Relative Strength Index (RSI) and Commodity Chanel Index (CCI) are some of the best forex indicators for automated trading as well as manual trading. Technical analysts, as well as forex robots, use the two indicators to ascertain market momentum as well as identify ideal entry and exit points. While the two forex charting tools can be used on their own in analyzing chart patterns, they are often used in combination for the best outcomes.
Understanding RSI Indicator
The RSI indicator is simply an oscillator that oscillates between two extremes of 0 and 100. The indicator stands out as one of the best forex trading instruments on the fact that it provides information on overbought and oversold market conditions.
Conversely, whenever the RSI reading is above 70, the same is interpreted as overbought market condition. In this case, forex robots or traders refrain from taking long positions as the likelihood of price reversal is usually high.
Similarly, whenever the RSI reading is below 30, the same is interpreted as an oversold market condition. In this case, the likelihood of price reversing and starting to move higher is usually high as the underlying asset is usually considered cheap.
Understanding CCI Indicator
The Commodity Channel Index is an important forex charting tool that measures the current price of a security, understudy, relative to its average price level over a given period. The indicator’s reading tends to be relatively high whenever the prevailing price of a security is far above the average. Similarly, the reading tends to be low whenever the price is far below the average.
Just like the RSI indicator, the CCI indicator can be used to ascertain overbought and oversold market conditions on given security under study. Whenever the CCI indicator reading is above +100, the same implies a strong uptrend is beginning, signaling overbought conditions. In this case, traders should be wary of entering a long position as price tends to have a tendency of reversing.
Similarly, whenever the CCI reading is below -100, the same implies a strong downtrend. In this case, FX Expert advisers or manual traders enter long positions to take advantage of potential price reversal as a security is considered to be oversold.
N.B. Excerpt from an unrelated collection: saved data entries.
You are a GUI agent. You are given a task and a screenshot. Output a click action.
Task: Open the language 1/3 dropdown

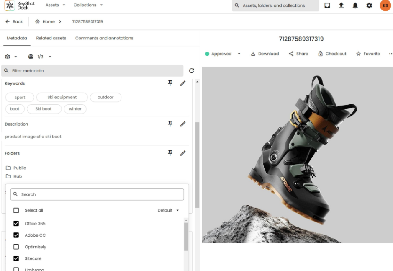tap(40, 57)
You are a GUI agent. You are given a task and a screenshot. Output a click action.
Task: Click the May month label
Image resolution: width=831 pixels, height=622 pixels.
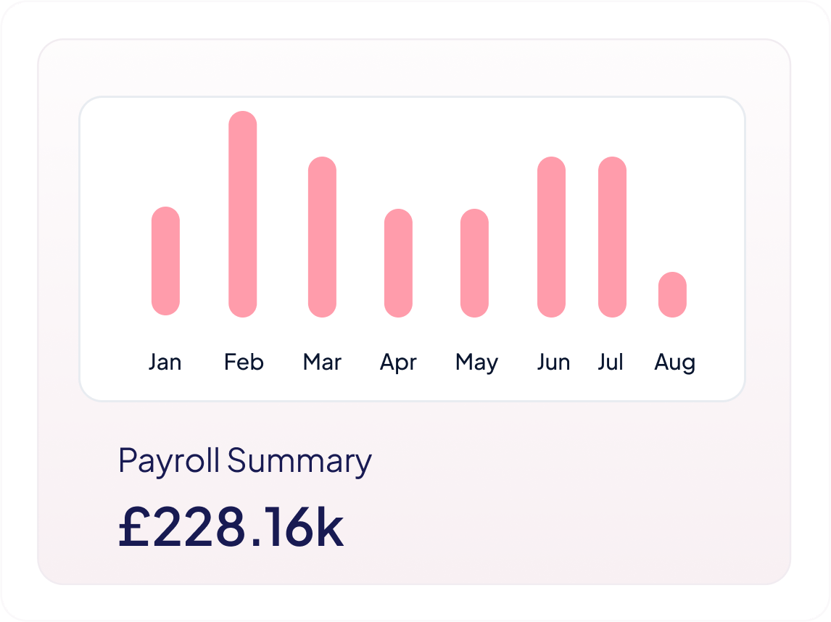coord(476,362)
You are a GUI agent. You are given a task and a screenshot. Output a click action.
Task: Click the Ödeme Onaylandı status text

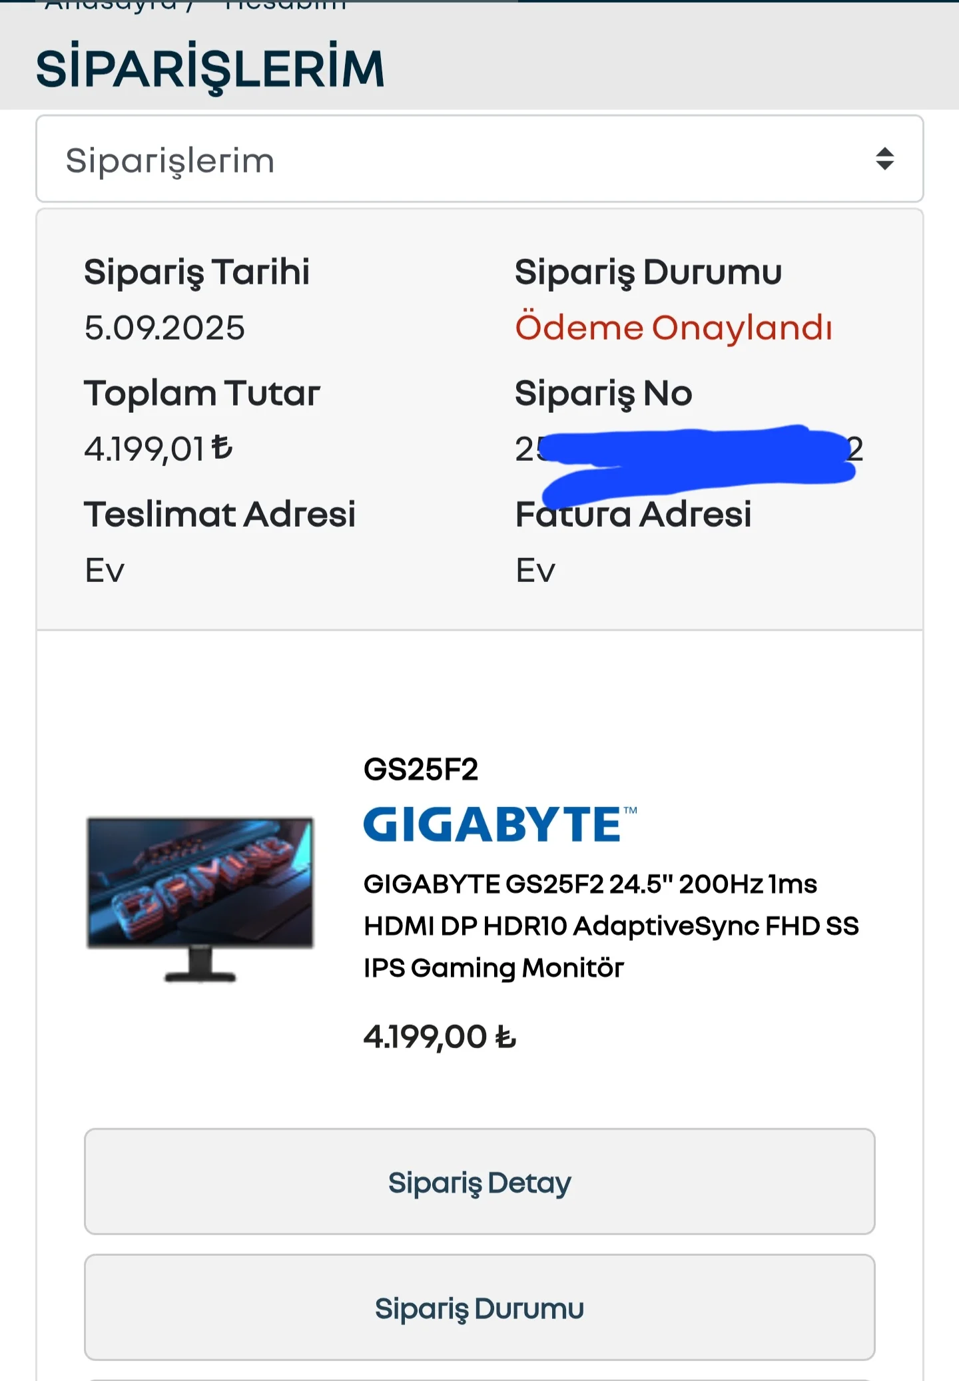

RSI and CCI Combination Trading Strategy
RSI and CCI indicators are commonly used in scalping as well as trend trading and news trading, given their ability to identify oversold and overbought market conditions. Similarly, when used together, be it in automated trading, algorithmic FX trading or manual trading, the indicators help shed more light on ideal price targets for opening and closing trades.
To use the two indicators, firstly, tweak the RSI parameters to a 30 period RSI in place of the default 14 periods. The change in settings helps insulate against short term price fluctuations that can be misleading. Similarly, add a 50 line on the RSI indicator in addition to the default 70 and 30 trend lines that indicate overbought and oversold conditions.
When it comes to the CCI indicator, it would be wise to stick to the 20 period CCI as it tends to be more immune to short term price changes that can be misleading. The overbought and oversold limits at +100 and -100 should remain the same.
Buy Set up While Using RSI and CCI indicators
A trader should only consider entering a long position or buy when the RSI reading is above 50. Such a reading indicates an underlying upward momentum in the price of the underlying security. In this case, traders should only consider long positions.
The CCI indicator will, in this case, help in generating signals for opening long positions. For a buy, signal turn to a 6 period CCI and look for when the indicator crosses -100 from below. Whenever this happens, then it would be wise to enter long positions.
A stop-loss can be placed a few pips below the entry point. Similarly, a trader should be ready to take profits when the 30 period RSI crosses below the 50 lines from above.
Sell Set up Using RSI and CCI indicator
The RSI strategy can also be used to open short positions while relying on the CCI indicator for a signal. Conversely, whenever the RSI indicator is below the 50 line the same indicates the underlying price has turned bearish, and that price is likely to continue edging lower.
In this case, traders should only consider short positions. A signal to enter short positions will happen when the 6-period CCI indicator crosses the +100 mark from above. Profits should be taken when the 30 period RSI crosses above the 50 line indicating a trend reversal from bearish to bullish.
Final Thoughts
RSI and CCI are some of the best forex trading instruments given their ability to shed light on overbought and oversold conditions. When used together, the indicators can aid in ascertaining ideal entry and exit points perfect for mitigating losses and optimizing profits.